The Justice for All report shows that 5.1 billion people have no meaningful access to justice. The pandemic — and our response to it — has only exacerbated this. We are seeing increased injustices at different levels — international, national, and sub-national! They range from overreach of state powers impinging on fundamental human rights to inequitable access to vaccines, health care, social protection measures, and the digital world. These injustices have played an important role in bringing us to this juncture: overwhelmed nation states; scared people filled with mistrust; and a stunned global community rethinking the ways in which we engage with each other. Add to this increased conflict in contexts like Myanmar and now Afghanistan, and we seem to be sliding back on the goal set by the world leaders under SDG 16 to provide equal access to justice for all by 2030.

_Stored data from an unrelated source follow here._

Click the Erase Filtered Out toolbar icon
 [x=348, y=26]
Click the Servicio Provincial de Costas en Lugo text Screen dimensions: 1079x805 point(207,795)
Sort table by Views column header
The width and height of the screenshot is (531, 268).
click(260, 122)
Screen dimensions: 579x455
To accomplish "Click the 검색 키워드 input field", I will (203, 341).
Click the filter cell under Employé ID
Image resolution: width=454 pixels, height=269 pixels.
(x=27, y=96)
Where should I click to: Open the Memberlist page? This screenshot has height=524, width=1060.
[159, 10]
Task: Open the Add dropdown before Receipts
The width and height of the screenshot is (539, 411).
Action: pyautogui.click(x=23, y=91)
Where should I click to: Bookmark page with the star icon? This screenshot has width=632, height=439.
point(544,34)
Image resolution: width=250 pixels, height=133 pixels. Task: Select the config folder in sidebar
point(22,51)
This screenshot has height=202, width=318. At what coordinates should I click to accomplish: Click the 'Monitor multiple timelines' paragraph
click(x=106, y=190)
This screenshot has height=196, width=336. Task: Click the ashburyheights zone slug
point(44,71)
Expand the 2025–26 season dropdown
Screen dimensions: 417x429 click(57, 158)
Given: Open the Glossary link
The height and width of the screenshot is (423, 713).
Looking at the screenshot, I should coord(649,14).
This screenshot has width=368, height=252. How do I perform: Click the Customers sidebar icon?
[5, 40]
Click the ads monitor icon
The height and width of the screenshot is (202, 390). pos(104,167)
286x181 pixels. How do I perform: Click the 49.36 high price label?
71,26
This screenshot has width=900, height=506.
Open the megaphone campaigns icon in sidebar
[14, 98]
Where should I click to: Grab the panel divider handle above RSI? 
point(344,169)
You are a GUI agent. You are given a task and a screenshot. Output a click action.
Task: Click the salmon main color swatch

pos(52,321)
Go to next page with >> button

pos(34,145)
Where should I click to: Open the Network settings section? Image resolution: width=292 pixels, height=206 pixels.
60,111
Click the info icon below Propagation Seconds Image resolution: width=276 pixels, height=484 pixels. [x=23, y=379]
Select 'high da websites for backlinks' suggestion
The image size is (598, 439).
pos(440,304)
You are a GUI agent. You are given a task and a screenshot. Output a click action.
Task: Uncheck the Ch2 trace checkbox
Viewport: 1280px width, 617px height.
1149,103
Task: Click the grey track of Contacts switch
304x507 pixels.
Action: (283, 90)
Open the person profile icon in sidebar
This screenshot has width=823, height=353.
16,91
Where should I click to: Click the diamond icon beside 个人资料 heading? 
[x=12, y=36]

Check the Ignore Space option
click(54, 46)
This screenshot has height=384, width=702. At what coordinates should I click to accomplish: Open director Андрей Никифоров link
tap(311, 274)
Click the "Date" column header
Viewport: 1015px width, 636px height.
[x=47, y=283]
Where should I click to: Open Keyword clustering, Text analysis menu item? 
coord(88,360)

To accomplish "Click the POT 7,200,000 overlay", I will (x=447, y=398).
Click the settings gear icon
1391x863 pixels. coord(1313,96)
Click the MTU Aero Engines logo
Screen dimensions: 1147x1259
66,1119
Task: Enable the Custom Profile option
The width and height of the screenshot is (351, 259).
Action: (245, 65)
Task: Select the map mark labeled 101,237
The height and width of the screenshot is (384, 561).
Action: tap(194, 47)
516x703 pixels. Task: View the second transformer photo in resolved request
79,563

The Justice for All report shows how to do this by proposing a simple yet radical approach. Countries interested in ensuring access to justice for all and achieving the promise of SDG16 must:
- Put people and their needs at the center of justice systems;
- Prevent and resolve justice problems;
- Move from the current model of justice for a few to justice for all.
On a positive note, many UN member states and justice leaders are increasingly recognizing people-centered justice as a critical element of development and an essential tool to prevent conflict and strengthen the social contract:
- In April 2021, in a Ministerial meeting organized by the Ministry of Foreign Affairs of the Kingdom of the Netherlands, g7+ secretariat, The Elders, and the Pathfinders, representatives from 16 UN member countries endorsed a joint letter to the Secretary-General of the United Nations, “Reimagining social contract: A call to put people at the centre of justice”.
- In July 2021, the Conferencia de Ministros de Justicia de los Países Iberoamericanos (COMJIB), represented by 22 UN member states, also supported this letter and the principles of people-centered justice therein.
- A summit of justice leaders organized by the Justice Leadership Group also endorsed this. They indicated that a growing number of countries accept that their justice systems are not fit for purpose, which prevents people and economies from reaching their full potential, exacerbates inequality and exclusion, and has a disastrous impact on trust and social cohesion.
Pathfinders’ recent briefing underscores the importance of leveraging the justice sector to strengthen the social contract. The UN Secretary-General has himself noted that the common underlying feeling behind the two recent global social movements — the “Me Too” campaign and the protests against racism — is the overwhelming sense of injustice or unfairness in failing to prevent or resolve problems that are clearly solvable. The raging debate on vaccine equity and the value of multilateralism also highlights this.
The writing is on the wall: without people-centered justice, there is no sustainable peace, development or recovery! In thinking about how we want to live, engage, and develop together — as people, communities and nation states — justice must get the attention it deserves.
As the UN Secretary-General prepares to share his vision for a multilateral system, which is better equipped to respond to current and future challenges, people-centered justice should be a central tenet: a guiding beacon that shows us the way to “advance our common agenda”.